Records provided START

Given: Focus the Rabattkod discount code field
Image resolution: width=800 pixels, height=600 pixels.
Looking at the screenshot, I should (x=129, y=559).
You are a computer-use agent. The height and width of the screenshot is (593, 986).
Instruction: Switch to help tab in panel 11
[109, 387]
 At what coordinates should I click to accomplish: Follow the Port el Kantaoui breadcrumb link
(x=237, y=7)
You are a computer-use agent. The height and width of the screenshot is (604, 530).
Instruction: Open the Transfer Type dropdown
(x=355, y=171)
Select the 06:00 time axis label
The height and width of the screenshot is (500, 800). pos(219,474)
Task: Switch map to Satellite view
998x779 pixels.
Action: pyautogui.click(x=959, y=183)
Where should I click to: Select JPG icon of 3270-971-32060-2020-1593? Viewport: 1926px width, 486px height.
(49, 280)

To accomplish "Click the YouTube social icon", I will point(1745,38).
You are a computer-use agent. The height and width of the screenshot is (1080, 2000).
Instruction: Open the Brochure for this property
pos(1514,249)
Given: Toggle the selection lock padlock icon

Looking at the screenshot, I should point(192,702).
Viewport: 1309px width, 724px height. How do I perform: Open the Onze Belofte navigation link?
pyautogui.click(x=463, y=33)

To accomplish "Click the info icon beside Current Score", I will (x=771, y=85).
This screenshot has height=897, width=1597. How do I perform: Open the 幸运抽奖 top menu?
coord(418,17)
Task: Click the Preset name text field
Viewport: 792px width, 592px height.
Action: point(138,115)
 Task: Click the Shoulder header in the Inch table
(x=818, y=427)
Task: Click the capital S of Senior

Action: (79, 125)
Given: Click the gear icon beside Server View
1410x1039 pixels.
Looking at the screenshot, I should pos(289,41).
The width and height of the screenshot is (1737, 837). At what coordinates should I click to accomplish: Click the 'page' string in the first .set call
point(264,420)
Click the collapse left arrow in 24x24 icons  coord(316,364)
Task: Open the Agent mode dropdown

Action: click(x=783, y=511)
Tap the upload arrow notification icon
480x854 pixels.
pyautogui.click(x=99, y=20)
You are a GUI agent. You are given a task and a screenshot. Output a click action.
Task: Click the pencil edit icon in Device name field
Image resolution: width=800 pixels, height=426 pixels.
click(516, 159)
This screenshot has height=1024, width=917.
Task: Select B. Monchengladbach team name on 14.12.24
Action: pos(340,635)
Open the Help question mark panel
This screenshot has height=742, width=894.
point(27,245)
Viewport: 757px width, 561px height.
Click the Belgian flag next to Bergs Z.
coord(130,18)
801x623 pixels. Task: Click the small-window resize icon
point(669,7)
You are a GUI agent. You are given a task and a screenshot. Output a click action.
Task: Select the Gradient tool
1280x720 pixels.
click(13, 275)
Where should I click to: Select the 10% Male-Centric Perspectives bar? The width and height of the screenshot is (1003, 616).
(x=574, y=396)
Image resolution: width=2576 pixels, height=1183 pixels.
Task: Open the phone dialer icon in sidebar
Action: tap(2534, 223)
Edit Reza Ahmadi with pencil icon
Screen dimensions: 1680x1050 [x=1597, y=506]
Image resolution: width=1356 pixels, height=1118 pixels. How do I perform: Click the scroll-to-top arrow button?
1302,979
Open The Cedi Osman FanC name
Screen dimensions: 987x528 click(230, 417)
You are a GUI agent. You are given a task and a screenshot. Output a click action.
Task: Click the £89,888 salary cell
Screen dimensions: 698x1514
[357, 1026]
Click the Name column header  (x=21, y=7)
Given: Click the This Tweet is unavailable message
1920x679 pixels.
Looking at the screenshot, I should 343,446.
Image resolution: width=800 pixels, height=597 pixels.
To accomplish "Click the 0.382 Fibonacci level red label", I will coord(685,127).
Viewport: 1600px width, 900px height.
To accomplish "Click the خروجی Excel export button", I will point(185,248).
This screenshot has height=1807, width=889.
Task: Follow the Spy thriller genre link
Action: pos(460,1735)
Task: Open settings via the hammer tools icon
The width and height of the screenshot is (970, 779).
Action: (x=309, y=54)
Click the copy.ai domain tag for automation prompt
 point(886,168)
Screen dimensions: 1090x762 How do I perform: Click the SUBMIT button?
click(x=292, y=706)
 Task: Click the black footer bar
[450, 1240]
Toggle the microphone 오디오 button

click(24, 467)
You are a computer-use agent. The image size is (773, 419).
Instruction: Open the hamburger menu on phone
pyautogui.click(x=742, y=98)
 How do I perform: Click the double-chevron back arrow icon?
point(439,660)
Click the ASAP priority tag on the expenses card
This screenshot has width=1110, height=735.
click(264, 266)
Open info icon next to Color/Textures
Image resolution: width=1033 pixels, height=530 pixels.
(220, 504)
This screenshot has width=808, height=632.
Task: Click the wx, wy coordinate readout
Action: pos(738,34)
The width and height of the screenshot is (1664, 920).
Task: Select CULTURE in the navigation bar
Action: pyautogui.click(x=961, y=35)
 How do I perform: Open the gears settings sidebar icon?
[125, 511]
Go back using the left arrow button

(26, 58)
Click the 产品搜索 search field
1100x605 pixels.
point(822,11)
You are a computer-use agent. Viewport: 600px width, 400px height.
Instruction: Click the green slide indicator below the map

Records provided END

# [Work instruction]
Each record is to be reproduced exactly as it appears.

# [Written response]
Given: Focus the Rabattkod discount code field
Image resolution: width=800 pixels, height=600 pixels.
Looking at the screenshot, I should (x=129, y=559).
You are a computer-use agent. The height and width of the screenshot is (593, 986).
Instruction: Switch to help tab in panel 11
[109, 387]
 At what coordinates should I click to accomplish: Follow the Port el Kantaoui breadcrumb link
(x=237, y=7)
You are a computer-use agent. The height and width of the screenshot is (604, 530).
Instruction: Open the Transfer Type dropdown
(x=355, y=171)
Select the 06:00 time axis label
The height and width of the screenshot is (500, 800). pos(219,474)
Task: Switch map to Satellite view
998x779 pixels.
Action: pyautogui.click(x=959, y=183)
Where should I click to: Select JPG icon of 3270-971-32060-2020-1593? Viewport: 1926px width, 486px height.
(49, 280)

To accomplish "Click the YouTube social icon", I will point(1745,38).
You are a computer-use agent. The height and width of the screenshot is (1080, 2000).
Instruction: Open the Brochure for this property
pos(1514,249)
Given: Toggle the selection lock padlock icon

Looking at the screenshot, I should point(192,702).
Viewport: 1309px width, 724px height. How do I perform: Open the Onze Belofte navigation link?
pyautogui.click(x=463, y=33)

To accomplish "Click the info icon beside Current Score", I will (x=771, y=85).
This screenshot has height=897, width=1597. How do I perform: Open the 幸运抽奖 top menu?
coord(418,17)
Task: Click the Preset name text field
Viewport: 792px width, 592px height.
Action: point(138,115)
 Task: Click the Shoulder header in the Inch table
(x=818, y=427)
Task: Click the capital S of Senior

Action: (79, 125)
Given: Click the gear icon beside Server View
1410x1039 pixels.
Looking at the screenshot, I should pos(289,41).
The width and height of the screenshot is (1737, 837). At what coordinates should I click to accomplish: Click the 'page' string in the first .set call
point(264,420)
Click the collapse left arrow in 24x24 icons  coord(316,364)
Task: Open the Agent mode dropdown

Action: click(x=783, y=511)
Tap the upload arrow notification icon
480x854 pixels.
pyautogui.click(x=99, y=20)
You are a GUI agent. You are given a task and a screenshot. Output a click action.
Task: Click the pencil edit icon in Device name field
Image resolution: width=800 pixels, height=426 pixels.
click(516, 159)
This screenshot has height=1024, width=917.
Task: Select B. Monchengladbach team name on 14.12.24
Action: pos(340,635)
Open the Help question mark panel
This screenshot has height=742, width=894.
point(27,245)
Viewport: 757px width, 561px height.
Click the Belgian flag next to Bergs Z.
coord(130,18)
801x623 pixels. Task: Click the small-window resize icon
point(669,7)
You are a GUI agent. You are given a task and a screenshot. Output a click action.
Task: Select the Gradient tool
1280x720 pixels.
click(13, 275)
Where should I click to: Select the 10% Male-Centric Perspectives bar? The width and height of the screenshot is (1003, 616).
(x=574, y=396)
Image resolution: width=2576 pixels, height=1183 pixels.
Task: Open the phone dialer icon in sidebar
Action: tap(2534, 223)
Edit Reza Ahmadi with pencil icon
Screen dimensions: 1680x1050 [x=1597, y=506]
Image resolution: width=1356 pixels, height=1118 pixels. How do I perform: Click the scroll-to-top arrow button?
1302,979
Open The Cedi Osman FanC name
Screen dimensions: 987x528 click(230, 417)
You are a GUI agent. You are given a task and a screenshot. Output a click action.
Task: Click the £89,888 salary cell
Screen dimensions: 698x1514
[357, 1026]
Click the Name column header  (x=21, y=7)
Given: Click the This Tweet is unavailable message
1920x679 pixels.
Looking at the screenshot, I should 343,446.
Image resolution: width=800 pixels, height=597 pixels.
To accomplish "Click the 0.382 Fibonacci level red label", I will coord(685,127).
Viewport: 1600px width, 900px height.
To accomplish "Click the خروجی Excel export button", I will point(185,248).
This screenshot has height=1807, width=889.
Task: Follow the Spy thriller genre link
Action: pos(460,1735)
Task: Open settings via the hammer tools icon
The width and height of the screenshot is (970, 779).
Action: (x=309, y=54)
Click the copy.ai domain tag for automation prompt
 point(886,168)
Screen dimensions: 1090x762 How do I perform: Click the SUBMIT button?
click(x=292, y=706)
 Task: Click the black footer bar
[450, 1240]
Toggle the microphone 오디오 button

click(24, 467)
You are a computer-use agent. The image size is (773, 419).
Instruction: Open the hamburger menu on phone
pyautogui.click(x=742, y=98)
 How do I perform: Click the double-chevron back arrow icon?
point(439,660)
Click the ASAP priority tag on the expenses card
This screenshot has width=1110, height=735.
click(264, 266)
Open info icon next to Color/Textures
Image resolution: width=1033 pixels, height=530 pixels.
(220, 504)
This screenshot has width=808, height=632.
Task: Click the wx, wy coordinate readout
Action: pos(738,34)
The width and height of the screenshot is (1664, 920).
Task: Select CULTURE in the navigation bar
Action: pyautogui.click(x=961, y=35)
 How do I perform: Open the gears settings sidebar icon?
[125, 511]
Go back using the left arrow button

(26, 58)
Click the 产品搜索 search field
1100x605 pixels.
point(822,11)
You are a computer-use agent. Viewport: 600px width, 400px height.
Instruction: Click the green slide indicator below the map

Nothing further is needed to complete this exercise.